For each pattern, sc is set in turn to each state in the pattern and stored in _data_matrix row t, column p, where t is the index of the state within the pattern (t stands for “taxon” because a pattern is just the state possessed by each taxon for a particular site). Before this sc loop begins, the local variable constant_state is set equal to the first state in the pattern. For each subsequent state, constant_state is updated using a bitwise AND operation. If constant_state makes it through all states in the pattern and is still greater than 0, it means that the pattern is at least potentially constant (a constant or monomorphic pattern is one in which all taxa have the same state).

For example, suppose the pattern for a 4-taxon problem is “AAAA”. Here is the succession of values possessed by constant_state (showing only the relevant 4 bits):

A 0001
A 0001 = 0001 & 0001
A 0001 = 0001 & 0001
A 0001 = 0001 & 0001

Note that constant_state equals 1 in the end. Now consider a variable pattern, “AAGG”:

A 0001
A 0001 = 0001 & 0001
G 0000 = 0001 & 0100
G 0000 = 0000 & 0100

Variable patterns set all bits to zero in constant_state. What about a pattern involving some missing data, “CC??”?

C 0010
C 0010 = 0010 & 0010
? 0010 = 0010 & 1111
? 0010 = 0010 & 1111

This pattern is considered constant for state C because all the unambiguous states are C. Consider one final example, “RR??”:

R 0101
R 0101 = 0101 & 0101
? 0101 = 0101 & 1111
? 0101 = 0101 & 1111

In this case, constant_state ends up being greater than 0, so it is not a variable site, yet there is no unambiguous state in the entire pattern. In this case, the pattern is consistant with a constant state containing all As or all Gs.

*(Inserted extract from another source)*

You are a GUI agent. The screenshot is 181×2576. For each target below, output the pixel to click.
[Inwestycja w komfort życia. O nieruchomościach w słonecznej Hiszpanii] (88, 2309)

The element of _monomorphic corresponding to pattern index p is set to the final value of constant_state. Thus _monomorphic can later used to determine for which states this pattern is potentially constant. This information will be used later to compute the likelihood for the invariable sites rate heterogeneity model.

Releasing memory

The _pattern_map_vect data member is used by compressPatterns() but is cleared before that function returns. It serves as a temporary work space, and does not hold onto its contents once _data_matrix and _pattern_counts are rebuilt. For the same reason (we have all the data stored in our own data structures now), the function MultiFormatReader::DeleteBlocksFromFactories is called to delete data stored by NCL.